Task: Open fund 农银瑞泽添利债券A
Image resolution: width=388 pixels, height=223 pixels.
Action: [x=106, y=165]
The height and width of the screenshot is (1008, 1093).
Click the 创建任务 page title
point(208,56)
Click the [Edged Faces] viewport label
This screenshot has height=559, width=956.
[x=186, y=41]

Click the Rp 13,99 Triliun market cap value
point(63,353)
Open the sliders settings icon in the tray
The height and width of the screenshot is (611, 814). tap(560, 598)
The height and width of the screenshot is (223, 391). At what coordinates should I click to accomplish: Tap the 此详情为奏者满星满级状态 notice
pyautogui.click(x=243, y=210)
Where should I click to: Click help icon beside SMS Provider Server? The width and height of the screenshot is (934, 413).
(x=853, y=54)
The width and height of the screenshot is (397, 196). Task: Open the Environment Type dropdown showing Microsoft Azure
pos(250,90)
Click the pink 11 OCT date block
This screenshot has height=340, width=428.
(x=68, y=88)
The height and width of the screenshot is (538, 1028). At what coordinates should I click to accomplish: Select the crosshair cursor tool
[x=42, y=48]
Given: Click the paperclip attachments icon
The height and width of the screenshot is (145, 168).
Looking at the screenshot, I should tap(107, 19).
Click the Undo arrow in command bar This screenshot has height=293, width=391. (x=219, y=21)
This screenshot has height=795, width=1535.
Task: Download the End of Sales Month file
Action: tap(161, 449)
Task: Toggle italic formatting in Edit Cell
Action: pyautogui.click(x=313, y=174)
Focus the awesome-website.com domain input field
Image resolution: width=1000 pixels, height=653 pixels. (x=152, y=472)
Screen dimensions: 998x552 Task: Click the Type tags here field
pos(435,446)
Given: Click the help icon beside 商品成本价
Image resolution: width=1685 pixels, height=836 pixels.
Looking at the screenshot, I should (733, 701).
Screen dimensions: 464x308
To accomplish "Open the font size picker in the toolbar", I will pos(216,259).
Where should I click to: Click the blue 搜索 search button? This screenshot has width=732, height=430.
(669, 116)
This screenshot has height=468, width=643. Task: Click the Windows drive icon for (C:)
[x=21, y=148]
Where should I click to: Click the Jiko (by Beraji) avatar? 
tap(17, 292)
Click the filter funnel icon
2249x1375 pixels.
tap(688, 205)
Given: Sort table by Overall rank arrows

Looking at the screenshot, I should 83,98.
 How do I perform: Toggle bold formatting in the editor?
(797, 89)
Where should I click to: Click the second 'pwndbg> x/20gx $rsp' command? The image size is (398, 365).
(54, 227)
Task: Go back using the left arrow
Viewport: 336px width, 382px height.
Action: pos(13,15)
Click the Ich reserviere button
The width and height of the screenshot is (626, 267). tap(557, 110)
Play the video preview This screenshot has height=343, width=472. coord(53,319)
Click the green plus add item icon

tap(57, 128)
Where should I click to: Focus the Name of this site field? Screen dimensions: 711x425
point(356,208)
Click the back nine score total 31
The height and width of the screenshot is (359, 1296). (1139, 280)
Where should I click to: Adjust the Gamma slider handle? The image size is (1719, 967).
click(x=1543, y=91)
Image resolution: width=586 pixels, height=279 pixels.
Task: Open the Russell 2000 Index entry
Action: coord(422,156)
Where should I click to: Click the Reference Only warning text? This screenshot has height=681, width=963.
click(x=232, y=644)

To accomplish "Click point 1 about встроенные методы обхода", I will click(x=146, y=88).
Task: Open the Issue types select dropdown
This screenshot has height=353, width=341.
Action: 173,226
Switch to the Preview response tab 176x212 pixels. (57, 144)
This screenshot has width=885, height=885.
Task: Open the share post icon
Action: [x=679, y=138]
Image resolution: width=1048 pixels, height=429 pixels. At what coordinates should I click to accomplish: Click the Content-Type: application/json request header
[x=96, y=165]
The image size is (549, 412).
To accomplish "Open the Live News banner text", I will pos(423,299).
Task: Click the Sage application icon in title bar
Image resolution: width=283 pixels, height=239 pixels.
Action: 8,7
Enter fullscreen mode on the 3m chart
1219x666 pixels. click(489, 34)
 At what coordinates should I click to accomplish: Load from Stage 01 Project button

++++

§ DIRECTIONS
Repeat each entry exactly.

§ SOLUTION TO THIS TASK
Task: Open fund 农银瑞泽添利债券A
Image resolution: width=388 pixels, height=223 pixels.
Action: [x=106, y=165]
The height and width of the screenshot is (1008, 1093).
Click the 创建任务 page title
point(208,56)
Click the [Edged Faces] viewport label
This screenshot has height=559, width=956.
[x=186, y=41]

Click the Rp 13,99 Triliun market cap value
point(63,353)
Open the sliders settings icon in the tray
The height and width of the screenshot is (611, 814). tap(560, 598)
The height and width of the screenshot is (223, 391). At what coordinates should I click to accomplish: Tap the 此详情为奏者满星满级状态 notice
pyautogui.click(x=243, y=210)
Where should I click to: Click help icon beside SMS Provider Server? The width and height of the screenshot is (934, 413).
(x=853, y=54)
The width and height of the screenshot is (397, 196). Task: Open the Environment Type dropdown showing Microsoft Azure
pos(250,90)
Click the pink 11 OCT date block
This screenshot has height=340, width=428.
(x=68, y=88)
The height and width of the screenshot is (538, 1028). At what coordinates should I click to accomplish: Select the crosshair cursor tool
[x=42, y=48]
Given: Click the paperclip attachments icon
The height and width of the screenshot is (145, 168).
Looking at the screenshot, I should tap(107, 19).
Click the Undo arrow in command bar This screenshot has height=293, width=391. (x=219, y=21)
This screenshot has height=795, width=1535.
Task: Download the End of Sales Month file
Action: tap(161, 449)
Task: Toggle italic formatting in Edit Cell
Action: pyautogui.click(x=313, y=174)
Focus the awesome-website.com domain input field
Image resolution: width=1000 pixels, height=653 pixels. (x=152, y=472)
Screen dimensions: 998x552 Task: Click the Type tags here field
pos(435,446)
Given: Click the help icon beside 商品成本价
Image resolution: width=1685 pixels, height=836 pixels.
Looking at the screenshot, I should (733, 701).
Screen dimensions: 464x308
To accomplish "Open the font size picker in the toolbar", I will pos(216,259).
Where should I click to: Click the blue 搜索 search button? This screenshot has width=732, height=430.
(669, 116)
This screenshot has height=468, width=643. Task: Click the Windows drive icon for (C:)
[x=21, y=148]
Where should I click to: Click the Jiko (by Beraji) avatar? 
tap(17, 292)
Click the filter funnel icon
2249x1375 pixels.
tap(688, 205)
Given: Sort table by Overall rank arrows

Looking at the screenshot, I should 83,98.
 How do I perform: Toggle bold formatting in the editor?
(797, 89)
Where should I click to: Click the second 'pwndbg> x/20gx $rsp' command? The image size is (398, 365).
(54, 227)
Task: Go back using the left arrow
Viewport: 336px width, 382px height.
Action: pos(13,15)
Click the Ich reserviere button
The width and height of the screenshot is (626, 267). tap(557, 110)
Play the video preview This screenshot has height=343, width=472. coord(53,319)
Click the green plus add item icon

tap(57, 128)
Where should I click to: Focus the Name of this site field? Screen dimensions: 711x425
point(356,208)
Click the back nine score total 31
The height and width of the screenshot is (359, 1296). (1139, 280)
Where should I click to: Adjust the Gamma slider handle? The image size is (1719, 967).
click(x=1543, y=91)
Image resolution: width=586 pixels, height=279 pixels.
Task: Open the Russell 2000 Index entry
Action: coord(422,156)
Where should I click to: Click the Reference Only warning text? This screenshot has height=681, width=963.
click(x=232, y=644)

To accomplish "Click point 1 about встроенные методы обхода", I will click(x=146, y=88).
Task: Open the Issue types select dropdown
This screenshot has height=353, width=341.
Action: 173,226
Switch to the Preview response tab 176x212 pixels. (57, 144)
This screenshot has width=885, height=885.
Task: Open the share post icon
Action: [x=679, y=138]
Image resolution: width=1048 pixels, height=429 pixels. At what coordinates should I click to accomplish: Click the Content-Type: application/json request header
[x=96, y=165]
The image size is (549, 412).
To accomplish "Open the Live News banner text", I will pos(423,299).
Task: Click the Sage application icon in title bar
Image resolution: width=283 pixels, height=239 pixels.
Action: 8,7
Enter fullscreen mode on the 3m chart
1219x666 pixels. click(489, 34)
 At what coordinates should I click to accomplish: Load from Stage 01 Project button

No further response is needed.